Bush Bringing Home Little From Tokyo Quest for Jobs : Trade: Although he calls the trip a success, his aides and business executives are disappointed with the results.

Share
TIMES STAFF WRITER

President Bush headed home today with little to show for a four-day crusade in Japan in which his proclaimed quest for “jobs, jobs, jobs” won a cordial hearing but a less-than-eager reply from the Japanese.

“You never get all you want,” Bush conceded, while proclaiming his trip a success. But other Administration officials made it clear that the White House is less than satisfied by the details of a U.S.-Japan accord announced here Thursday.

“It’s somewhere between acceptable and a disappointment,” a White House official said.

And business executives accompanying the President were glum about what the Bush trip accomplished.

Advertisement

About the best thing that Bush aides could say about what the President had achieved in Tokyo was that he had delivered his message to Japan. But not for several months, a senior official said, “will we have some sense of whether that message will be better received.”

Bush on Thursday was apparently still feeling the lingering effects of stomach flu that caused him to vomit, faint and collapse Wednesday evening at an official dinner. He leaned on a table at a press conference and seemed fatigued. But he was mentally sharp and joked that “even Democrats get the flu.”

As he sought throughout the day to minimize the severity of his collapse, he insisted that he had suffered from no more than a “24-hour bug” and called it “this little tiny bout of flu.”

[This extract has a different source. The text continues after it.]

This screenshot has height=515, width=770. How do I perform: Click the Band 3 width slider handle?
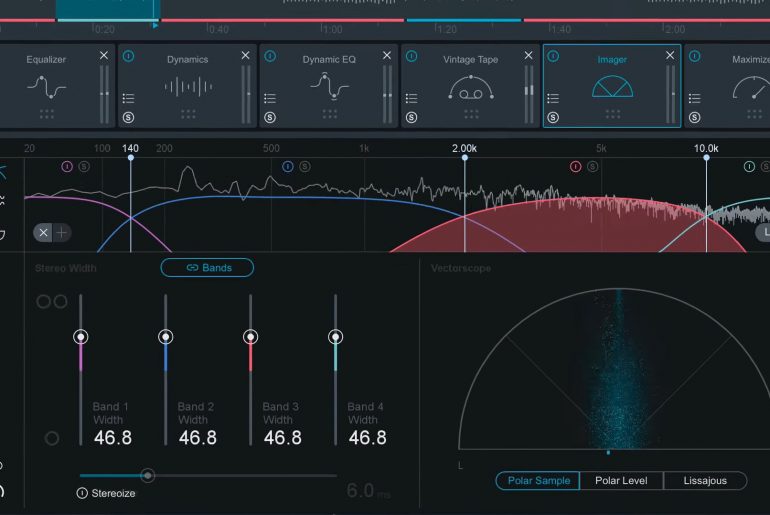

But White House officials reported Thursday that the President was not eating solid food, and Bush looked wan and was less than steady on his feet Thursday night at a state dinner at the Imperial Palace. Bush delivered only a short toast; the dinner was abbreviated, in deference to the President’s illness.

It emerged Thursday that the only photographs of Bush’s collapse--from a videotape by the Japanese television network NHK--were shot by an unmanned camera that had been left running during the dinner in apparent violation of an agreement with the Japanese government.

A Foreign Ministry official said the government has protested to NHK in “quite strong terms,” and Taizo Watanabe, the ministry’s chief spokesman, could be heard before a press conference apologizing to White House spokesman Marlin Fitzwater for “the pictures.”

Advertisement

But so troubling were those photographs of a President slumped, slack-jawed, in his chair that the five minutes Bush spent on the floor of the prime minister’s residence here could prove more important than any other moment of his four-nation trip.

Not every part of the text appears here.